***** Fonte

LA COALIZIONE DI CENTRODESTRA
Il centrodestra si presenterà alle elezioni composto da
molte liste: Pdl, Lega, la Destra, Fratelli d’Italia, Grande
Sud, Mir, Pensionati, Intesa Popolare.

Gli esponenti del Pdl che sono riusciti a ottenere una
ricandidatura sono 194 su 310 (il 62,6%). Sono rimasti
fuori, per scelta o meno, oltre ai casi di Cosentino,
Dell’Utri, Scajola, Brancher, anche esponenti dal passato
come Lamberto Dini e Marcello Pera, e ‘uomini chiave’ come
Enzo Ghigo (piemontese), l’emiliano Filippo Berselli e il
siciliano Domenico Nania.

Il Cise ha fatto una simulazione in cui assegna al
centrodestra il premio di maggioranza al Senato per tutte le
Regioni in bilico: Lombardia, Veneto, Sicilia, Campania.
In questo modo viene assegnato al Pdl un totale di 173
parlamentari: 89 deputati e 84 senatori. La stima tiene
conto anche delle pluricandidature (Berlusconi è capolista
in tutte e 18 le Regioni al Senato; Alfano è capolista in 4
circoscrizioni alla Camera; Barani è inserito in due
posizioni eleggibili al Senato).

Di questi 173 eleggibili, 133 sono parlamentari uscenti
(76,9%), 128 provengono dal Pdl mentre 5 sono esponenti di
piccoli partiti.

Altro dato importante è la rappresentanza di genere: dei
173 eletti prevedibili per la lista Pdl, solo 36 (il 20,8%)
saranno donne. Il dato è lievemente maggiore rispetto a
quello che caratterizza l’insieme degli uscenti, che si
attesta al 16,4%.

I DATI RELATIVI AL PD
Le Unioni regionali del Pd hanno a disposizione le varie
graduatorie provinciali, con cui compilano le liste che
corrispondono al 90% del totale dei posti. Il restante 10%,
che riguarda le posizioni di vertice e certamente
eleggibili, sarà inserito in lista direttamente dalla
Direzione nazionale, su proposta del segretario Bersani: si
tratta del cosiddetto ‘listino’.

I 44 capilista saranno decisi anch’essi dal segretario,
anche se, in questo caso, è previsto che questo si consulti
con i segretari regionali. Lo stesso regolamento prevede su
questo punto una totale discrezionalità: il numero dei
capilista è escluso dal calcolo dei candidati, perciò non
sono automaticamente compresi né nel 10% riservato al
segretario, né al 90% selezionato dagli elettori.

Il Cise ha svolto una
simulazione ad un livello ancora ‘parziale’ ma con cui è
possibile, comunque, fare delle previsioni su quanti e quali
saranno i candidati democratici che saranno eletti in
Parlamento.

La previsione si basa su una simulazione che prevede un
centrosinistra che vinca sia il premio di maggioranza
nazionale alla Camera, sia tutti e 17 i premi di maggioranza
regionali del Senato, ottenendo alla fine 400 parlamentari
(esclusi quelli eletti all’estero e quelli eletti nei
collegi senatoriali trentino-altoatesini).

**********
***** Voci fornite

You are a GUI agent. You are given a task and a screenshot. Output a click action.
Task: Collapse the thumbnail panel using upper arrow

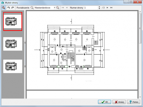(25, 43)
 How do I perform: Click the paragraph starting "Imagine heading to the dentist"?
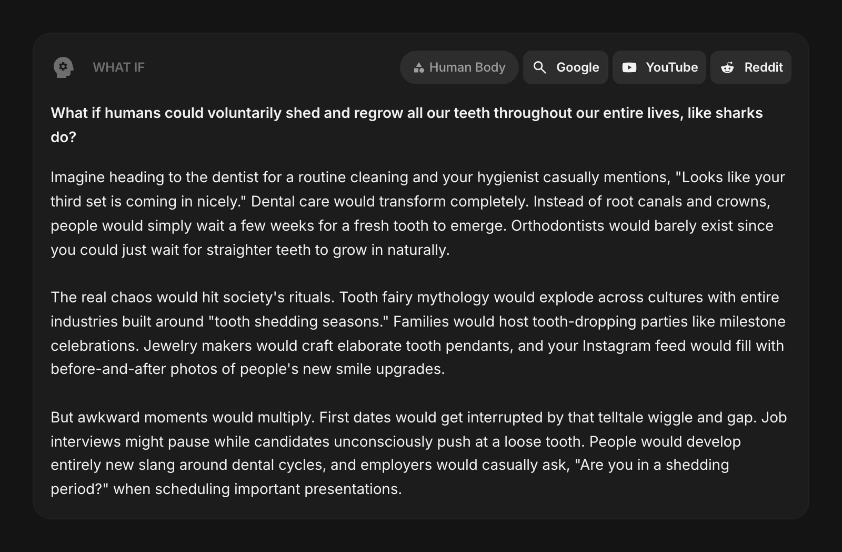(418, 213)
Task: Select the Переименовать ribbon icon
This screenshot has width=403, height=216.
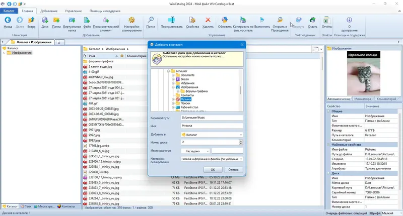Action: pyautogui.click(x=171, y=20)
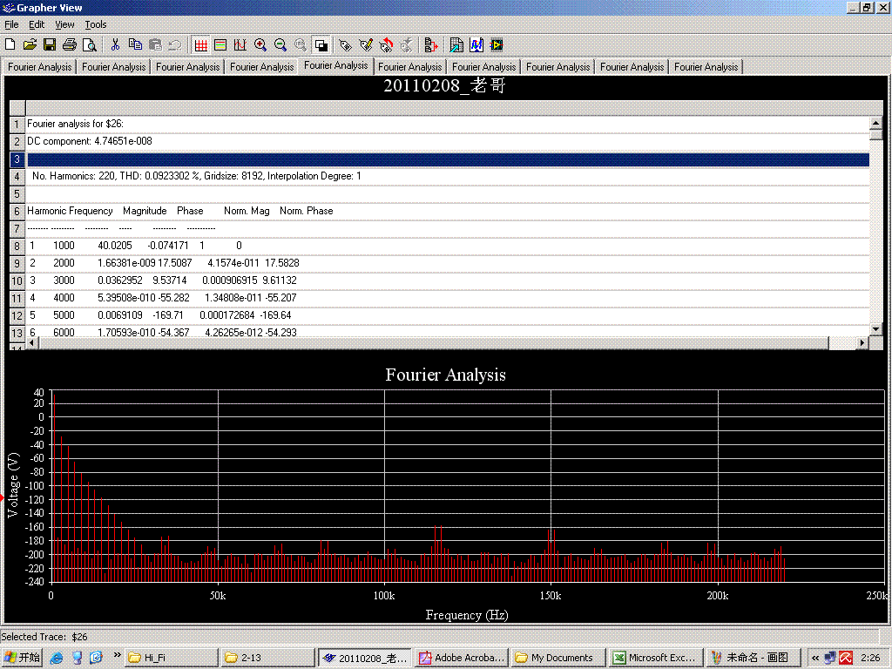Select the last Fourier Analysis tab

[706, 67]
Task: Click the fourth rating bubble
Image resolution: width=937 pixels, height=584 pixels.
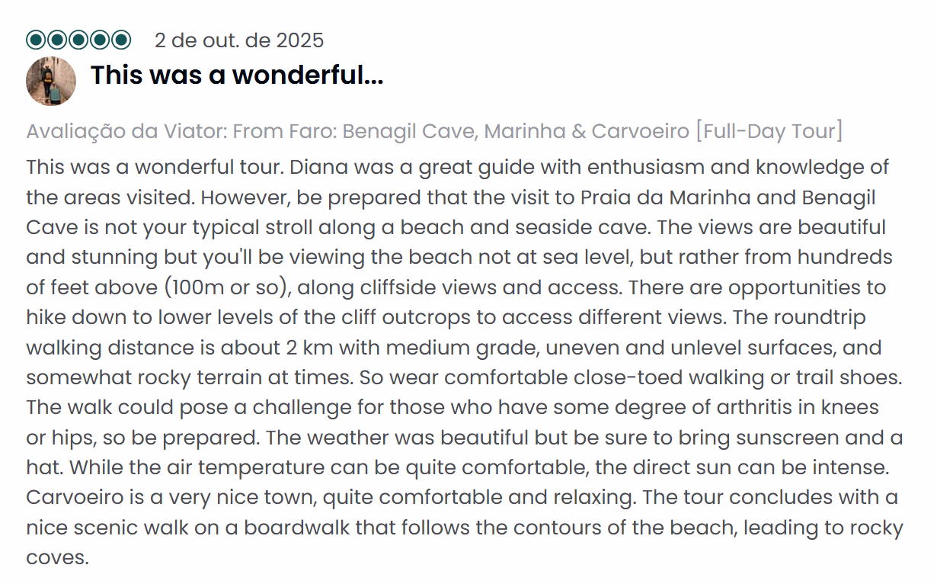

**********

- [Esercizio scritto]
Puoi riscrivere il passo della fonte che si apre con le parole contenenti "Il Cise ha fatto" e si chiude con "Veneto, Sicilia, Campania.", sostituendo "Regioni in bilico" con "Regioni incerte"?

- [Soluzione completa]
Il Cise ha fatto una simulazione in cui assegna al
centrodestra il premio di maggioranza al Senato per tutte le
Regioni incerte: Lombardia, Veneto, Sicilia, Campania.